• _THE PROBLEM_
Below are entries; write every one of them out again exactly.

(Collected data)
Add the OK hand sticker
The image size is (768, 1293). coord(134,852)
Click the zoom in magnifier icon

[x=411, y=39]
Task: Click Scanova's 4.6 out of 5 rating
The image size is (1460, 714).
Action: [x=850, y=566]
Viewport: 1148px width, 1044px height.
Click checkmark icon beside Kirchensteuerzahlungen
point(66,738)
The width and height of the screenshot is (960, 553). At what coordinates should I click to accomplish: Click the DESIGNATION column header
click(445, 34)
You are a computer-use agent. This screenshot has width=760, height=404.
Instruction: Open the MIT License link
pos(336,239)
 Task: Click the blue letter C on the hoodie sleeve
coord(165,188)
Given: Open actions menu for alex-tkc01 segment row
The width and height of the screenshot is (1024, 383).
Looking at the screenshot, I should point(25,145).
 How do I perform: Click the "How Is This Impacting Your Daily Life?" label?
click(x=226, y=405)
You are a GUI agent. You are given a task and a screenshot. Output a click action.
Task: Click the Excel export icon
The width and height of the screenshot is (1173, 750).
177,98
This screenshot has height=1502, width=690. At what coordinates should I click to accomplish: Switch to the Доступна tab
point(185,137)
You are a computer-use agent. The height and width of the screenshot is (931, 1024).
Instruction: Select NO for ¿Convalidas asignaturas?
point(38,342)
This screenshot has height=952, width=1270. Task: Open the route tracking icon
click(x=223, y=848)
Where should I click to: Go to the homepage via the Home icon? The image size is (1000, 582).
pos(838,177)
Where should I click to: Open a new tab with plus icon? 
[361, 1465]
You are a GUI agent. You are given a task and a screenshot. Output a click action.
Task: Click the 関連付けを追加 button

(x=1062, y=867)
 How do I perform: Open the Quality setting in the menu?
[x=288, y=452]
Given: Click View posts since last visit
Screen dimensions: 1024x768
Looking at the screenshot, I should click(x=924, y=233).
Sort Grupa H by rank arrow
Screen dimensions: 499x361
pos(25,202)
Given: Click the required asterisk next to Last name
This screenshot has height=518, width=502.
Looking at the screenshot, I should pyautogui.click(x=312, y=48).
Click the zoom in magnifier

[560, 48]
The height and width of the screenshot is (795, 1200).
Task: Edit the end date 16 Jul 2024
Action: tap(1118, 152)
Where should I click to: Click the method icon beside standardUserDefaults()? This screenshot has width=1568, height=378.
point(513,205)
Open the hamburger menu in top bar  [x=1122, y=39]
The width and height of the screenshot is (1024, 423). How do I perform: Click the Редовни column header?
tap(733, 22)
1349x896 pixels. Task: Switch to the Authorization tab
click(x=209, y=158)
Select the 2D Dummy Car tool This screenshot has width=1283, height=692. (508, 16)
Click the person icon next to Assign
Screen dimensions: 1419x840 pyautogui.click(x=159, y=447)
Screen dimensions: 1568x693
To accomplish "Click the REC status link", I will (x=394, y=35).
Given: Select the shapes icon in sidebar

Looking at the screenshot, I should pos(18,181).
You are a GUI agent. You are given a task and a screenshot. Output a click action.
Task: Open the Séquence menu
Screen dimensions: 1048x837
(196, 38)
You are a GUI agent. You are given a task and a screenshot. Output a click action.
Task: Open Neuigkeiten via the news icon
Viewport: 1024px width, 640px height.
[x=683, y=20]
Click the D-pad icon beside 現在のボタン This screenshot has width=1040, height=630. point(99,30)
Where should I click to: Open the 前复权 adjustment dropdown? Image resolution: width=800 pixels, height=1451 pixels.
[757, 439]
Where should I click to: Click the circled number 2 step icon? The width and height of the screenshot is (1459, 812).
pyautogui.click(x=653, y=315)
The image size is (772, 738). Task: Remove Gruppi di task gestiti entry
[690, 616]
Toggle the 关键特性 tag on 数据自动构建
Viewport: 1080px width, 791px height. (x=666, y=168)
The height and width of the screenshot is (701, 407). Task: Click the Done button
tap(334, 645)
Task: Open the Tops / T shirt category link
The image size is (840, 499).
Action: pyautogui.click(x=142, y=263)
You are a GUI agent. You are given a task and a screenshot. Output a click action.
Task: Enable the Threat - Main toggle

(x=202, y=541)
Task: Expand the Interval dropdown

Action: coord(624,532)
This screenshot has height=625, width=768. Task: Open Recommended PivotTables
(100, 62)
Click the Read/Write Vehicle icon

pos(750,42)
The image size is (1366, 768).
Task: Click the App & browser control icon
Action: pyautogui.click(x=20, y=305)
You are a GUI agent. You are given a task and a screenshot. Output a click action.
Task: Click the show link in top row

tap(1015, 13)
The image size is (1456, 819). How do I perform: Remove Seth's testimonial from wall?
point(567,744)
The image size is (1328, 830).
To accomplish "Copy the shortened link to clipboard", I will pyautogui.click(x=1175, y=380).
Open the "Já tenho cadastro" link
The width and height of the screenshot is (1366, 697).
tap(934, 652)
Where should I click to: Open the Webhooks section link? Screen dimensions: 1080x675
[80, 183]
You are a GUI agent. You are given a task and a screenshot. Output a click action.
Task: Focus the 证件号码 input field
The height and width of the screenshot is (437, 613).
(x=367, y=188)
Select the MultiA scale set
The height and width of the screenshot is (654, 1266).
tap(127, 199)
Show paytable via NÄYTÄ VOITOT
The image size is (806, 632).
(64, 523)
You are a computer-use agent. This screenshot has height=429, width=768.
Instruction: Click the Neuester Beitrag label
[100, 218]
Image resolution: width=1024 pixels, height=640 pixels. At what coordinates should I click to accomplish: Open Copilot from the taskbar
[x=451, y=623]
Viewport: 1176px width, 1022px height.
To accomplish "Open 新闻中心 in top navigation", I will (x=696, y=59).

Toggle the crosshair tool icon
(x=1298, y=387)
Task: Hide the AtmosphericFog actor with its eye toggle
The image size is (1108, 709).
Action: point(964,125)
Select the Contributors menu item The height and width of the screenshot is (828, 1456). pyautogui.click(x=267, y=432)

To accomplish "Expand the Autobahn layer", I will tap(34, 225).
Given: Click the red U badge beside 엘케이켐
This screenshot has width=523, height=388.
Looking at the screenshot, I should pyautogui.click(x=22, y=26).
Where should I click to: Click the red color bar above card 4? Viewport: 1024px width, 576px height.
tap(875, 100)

• _ANSWER SPACE_
Add the OK hand sticker
The image size is (768, 1293). coord(134,852)
Click the zoom in magnifier icon

[x=411, y=39]
Task: Click Scanova's 4.6 out of 5 rating
The image size is (1460, 714).
Action: [x=850, y=566]
Viewport: 1148px width, 1044px height.
Click checkmark icon beside Kirchensteuerzahlungen
point(66,738)
The width and height of the screenshot is (960, 553). At what coordinates should I click to accomplish: Click the DESIGNATION column header
click(445, 34)
You are a computer-use agent. This screenshot has width=760, height=404.
Instruction: Open the MIT License link
pos(336,239)
 Task: Click the blue letter C on the hoodie sleeve
coord(165,188)
Given: Open actions menu for alex-tkc01 segment row
The width and height of the screenshot is (1024, 383).
Looking at the screenshot, I should point(25,145).
 How do I perform: Click the "How Is This Impacting Your Daily Life?" label?
click(x=226, y=405)
You are a GUI agent. You are given a task and a screenshot. Output a click action.
Task: Click the Excel export icon
The width and height of the screenshot is (1173, 750).
177,98
This screenshot has height=1502, width=690. At what coordinates should I click to accomplish: Switch to the Доступна tab
point(185,137)
You are a computer-use agent. The height and width of the screenshot is (931, 1024).
Instruction: Select NO for ¿Convalidas asignaturas?
point(38,342)
This screenshot has height=952, width=1270. Task: Open the route tracking icon
click(x=223, y=848)
Where should I click to: Go to the homepage via the Home icon? The image size is (1000, 582).
pos(838,177)
Where should I click to: Open a new tab with plus icon? 
[361, 1465]
You are a GUI agent. You are given a task and a screenshot. Output a click action.
Task: Click the 関連付けを追加 button

(x=1062, y=867)
 How do I perform: Open the Quality setting in the menu?
[x=288, y=452]
Given: Click View posts since last visit
Screen dimensions: 1024x768
Looking at the screenshot, I should click(x=924, y=233).
Sort Grupa H by rank arrow
Screen dimensions: 499x361
pos(25,202)
Given: Click the required asterisk next to Last name
This screenshot has height=518, width=502.
Looking at the screenshot, I should pyautogui.click(x=312, y=48).
Click the zoom in magnifier

[560, 48]
The height and width of the screenshot is (795, 1200).
Task: Edit the end date 16 Jul 2024
Action: tap(1118, 152)
Where should I click to: Click the method icon beside standardUserDefaults()? This screenshot has width=1568, height=378.
point(513,205)
Open the hamburger menu in top bar  [x=1122, y=39]
The width and height of the screenshot is (1024, 423). How do I perform: Click the Редовни column header?
tap(733, 22)
1349x896 pixels. Task: Switch to the Authorization tab
click(x=209, y=158)
Select the 2D Dummy Car tool This screenshot has width=1283, height=692. (508, 16)
Click the person icon next to Assign
Screen dimensions: 1419x840 pyautogui.click(x=159, y=447)
Screen dimensions: 1568x693
To accomplish "Click the REC status link", I will (x=394, y=35).
Given: Select the shapes icon in sidebar

Looking at the screenshot, I should pos(18,181).
You are a GUI agent. You are given a task and a screenshot. Output a click action.
Task: Open the Séquence menu
Screen dimensions: 1048x837
(196, 38)
You are a GUI agent. You are given a task and a screenshot. Output a click action.
Task: Open Neuigkeiten via the news icon
Viewport: 1024px width, 640px height.
[x=683, y=20]
Click the D-pad icon beside 現在のボタン This screenshot has width=1040, height=630. point(99,30)
Where should I click to: Open the 前复权 adjustment dropdown? Image resolution: width=800 pixels, height=1451 pixels.
[757, 439]
Where should I click to: Click the circled number 2 step icon? The width and height of the screenshot is (1459, 812).
pyautogui.click(x=653, y=315)
The image size is (772, 738). Task: Remove Gruppi di task gestiti entry
[690, 616]
Toggle the 关键特性 tag on 数据自动构建
Viewport: 1080px width, 791px height. (x=666, y=168)
The height and width of the screenshot is (701, 407). Task: Click the Done button
tap(334, 645)
Task: Open the Tops / T shirt category link
The image size is (840, 499).
Action: pyautogui.click(x=142, y=263)
You are a GUI agent. You are given a task and a screenshot. Output a click action.
Task: Enable the Threat - Main toggle

(x=202, y=541)
Task: Expand the Interval dropdown

Action: coord(624,532)
This screenshot has height=625, width=768. Task: Open Recommended PivotTables
(100, 62)
Click the Read/Write Vehicle icon

pos(750,42)
The image size is (1366, 768).
Task: Click the App & browser control icon
Action: pyautogui.click(x=20, y=305)
You are a GUI agent. You are given a task and a screenshot. Output a click action.
Task: Click the show link in top row

tap(1015, 13)
The image size is (1456, 819). How do I perform: Remove Seth's testimonial from wall?
point(567,744)
The image size is (1328, 830).
To accomplish "Copy the shortened link to clipboard", I will pyautogui.click(x=1175, y=380).
Open the "Já tenho cadastro" link
The width and height of the screenshot is (1366, 697).
tap(934, 652)
Where should I click to: Open the Webhooks section link? Screen dimensions: 1080x675
[80, 183]
You are a GUI agent. You are given a task and a screenshot. Output a click action.
Task: Focus the 证件号码 input field
The height and width of the screenshot is (437, 613).
(x=367, y=188)
Select the MultiA scale set
The height and width of the screenshot is (654, 1266).
tap(127, 199)
Show paytable via NÄYTÄ VOITOT
The image size is (806, 632).
(64, 523)
You are a computer-use agent. This screenshot has height=429, width=768.
Instruction: Click the Neuester Beitrag label
[100, 218]
Image resolution: width=1024 pixels, height=640 pixels. At what coordinates should I click to accomplish: Open Copilot from the taskbar
[x=451, y=623]
Viewport: 1176px width, 1022px height.
To accomplish "Open 新闻中心 in top navigation", I will (x=696, y=59).

Toggle the crosshair tool icon
(x=1298, y=387)
Task: Hide the AtmosphericFog actor with its eye toggle
The image size is (1108, 709).
Action: point(964,125)
Select the Contributors menu item The height and width of the screenshot is (828, 1456). pyautogui.click(x=267, y=432)

To accomplish "Expand the Autobahn layer", I will tap(34, 225).
Given: Click the red U badge beside 엘케이켐
This screenshot has width=523, height=388.
Looking at the screenshot, I should pyautogui.click(x=22, y=26).
Where should I click to: Click the red color bar above card 4? Viewport: 1024px width, 576px height.
tap(875, 100)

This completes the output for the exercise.